Mi amigo, que se llamaba Expósito, aclaró:
—Desde que apareció por allí Cervantes.
Su amistad fue como una tabla de salvación porque en mi trato con los alumnos procuraba ser correcto y distante, hasta que una mañana una alumna que se llamaba María, una brillante estudiante que procedía de Lille, apareció enlutada y justificó las ausencias a clase en días pasados porque su hermano había muerto en el sitio de Orán.
Un denso silencio se agrietó aquella mañana y cuando fui a desayunar invité a María, invitación que rechazó.
—Esto —me dijo Expósito cuando le conté la violencia del aula— no tiene solución. Cualquier día andamos metidos en un enfrentamiento civil y tú y yo, que ya lo hemos pasado, sabemos la tragedia que es eso para un país.
—Mira lo que dice el ABC.
Y fuimos viendo las noticias que traía el periódico en contra de De Gaulle, tratándolo de asesino y traidor y exaltando de una manera increíble a los coroneles y a la organización clandestina de la OAS, ejércitos clandestinos de los pieds noirs.

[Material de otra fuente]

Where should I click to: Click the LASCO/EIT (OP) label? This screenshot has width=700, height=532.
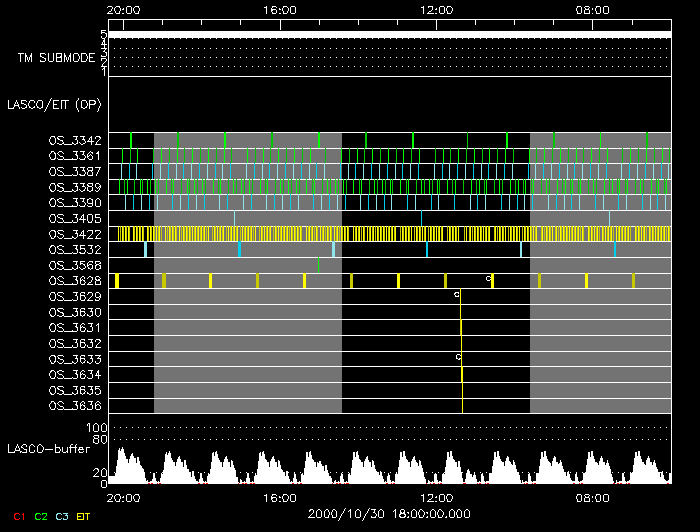pos(53,104)
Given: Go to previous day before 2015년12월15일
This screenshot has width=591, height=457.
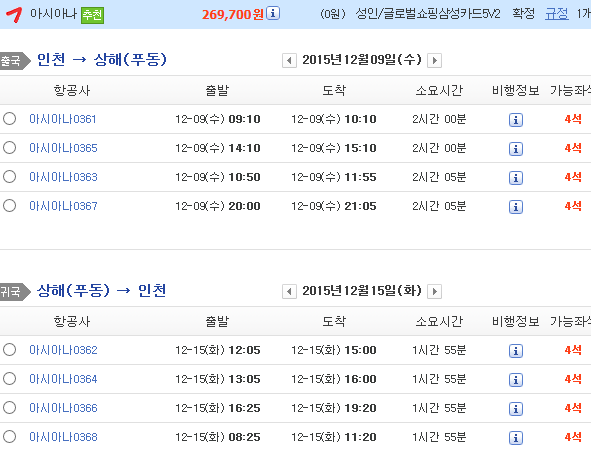Looking at the screenshot, I should click(289, 291).
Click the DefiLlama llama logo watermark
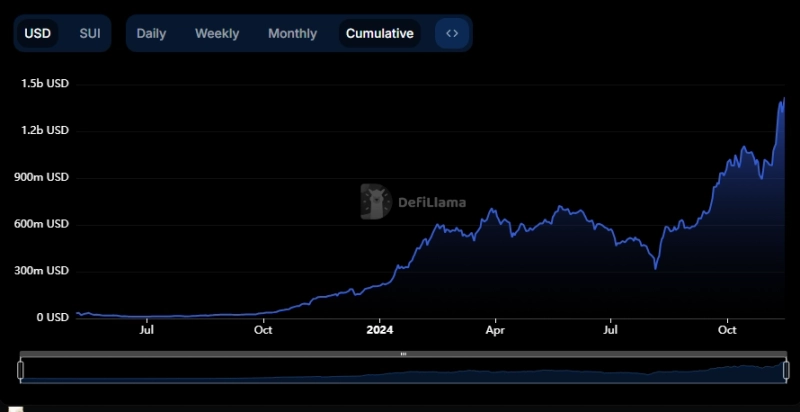The width and height of the screenshot is (800, 412). tap(375, 201)
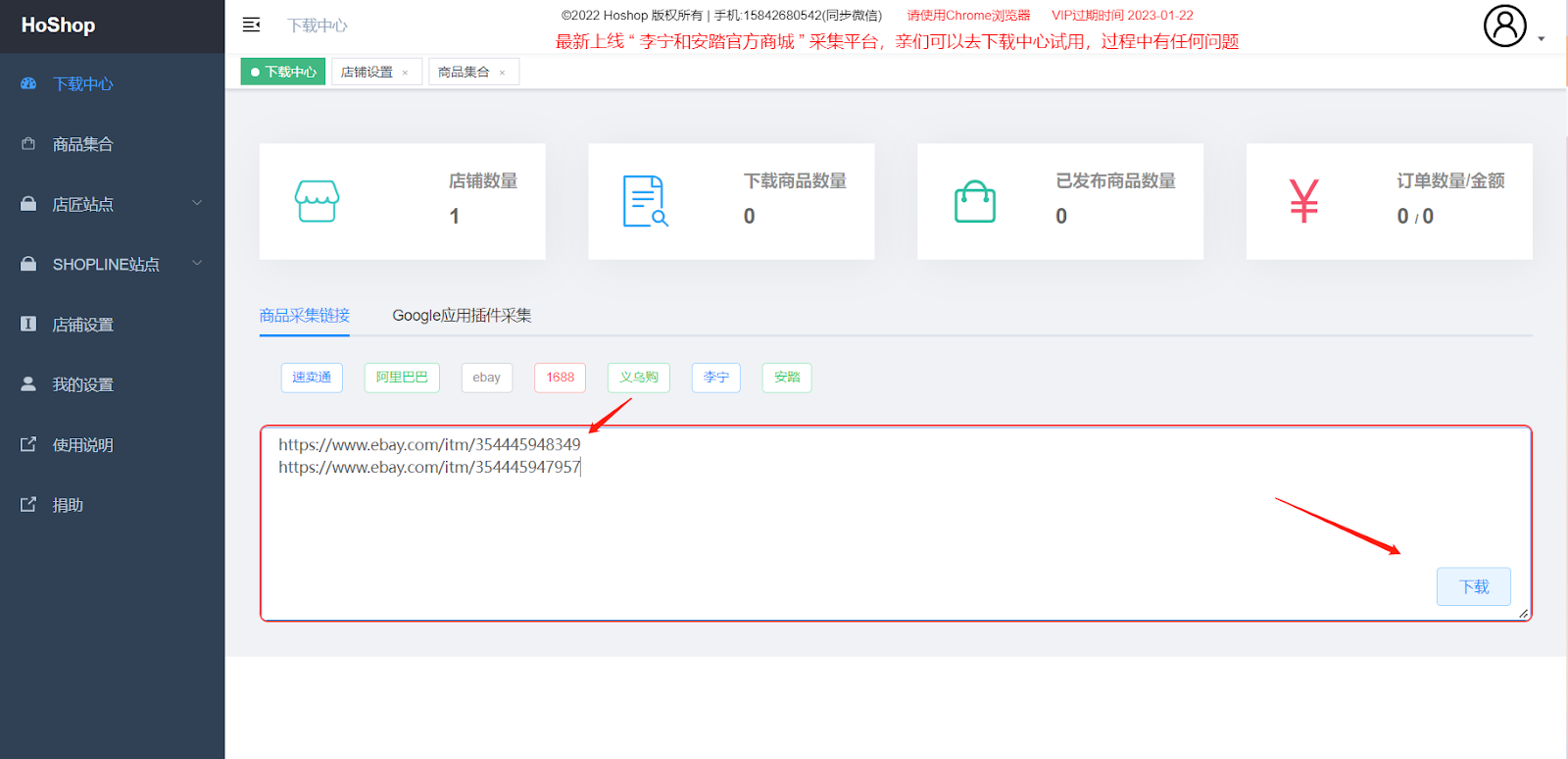Click the published products bag icon
The width and height of the screenshot is (1568, 759).
[974, 201]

—Sigue igual, con su misma ideología. ¿Y esto se lo vas a leer a los alumnos?
—Lo prometí.
Y fue curioso que aquella tarde, cuando fuimos a comentar las noticias, no asistió ninguno de los alumnos franceses y la clase se convirtió en un mitin en contra de los partidarios de que Argelia fuera un país independiente.
—Profesor —me señaló uno de los cabecillas—, yo no iría tanto con el garçon del Bon Repos. No es una buena compañía.
No entendí el aviso y tampoco quise añadir nada a la conversación.
Cuando de anochecida abandoné la Fac, adiviné demasiado tumulto por las calles que me llevaban hasta mi casa. En la puerta, la concièrge, cubierta con un casco de la guerra del catorce, me saludó amarga:
—Vienen los paracaidistas y yo voy a defender la República.
Efectivamente, en la radio las noticias eran cada vez más dramáticas y el silencio se extendía brutal por todas las calles. De vez en vez pasaban jovencitos gritando Argelia francesa y se perdían en la noche.
Creo que esa noche empecé a escribir un libro de poemas titulado Sonata ibérica. La nostalgia de mi país, con su dictadura y todo, era cada vez mayor.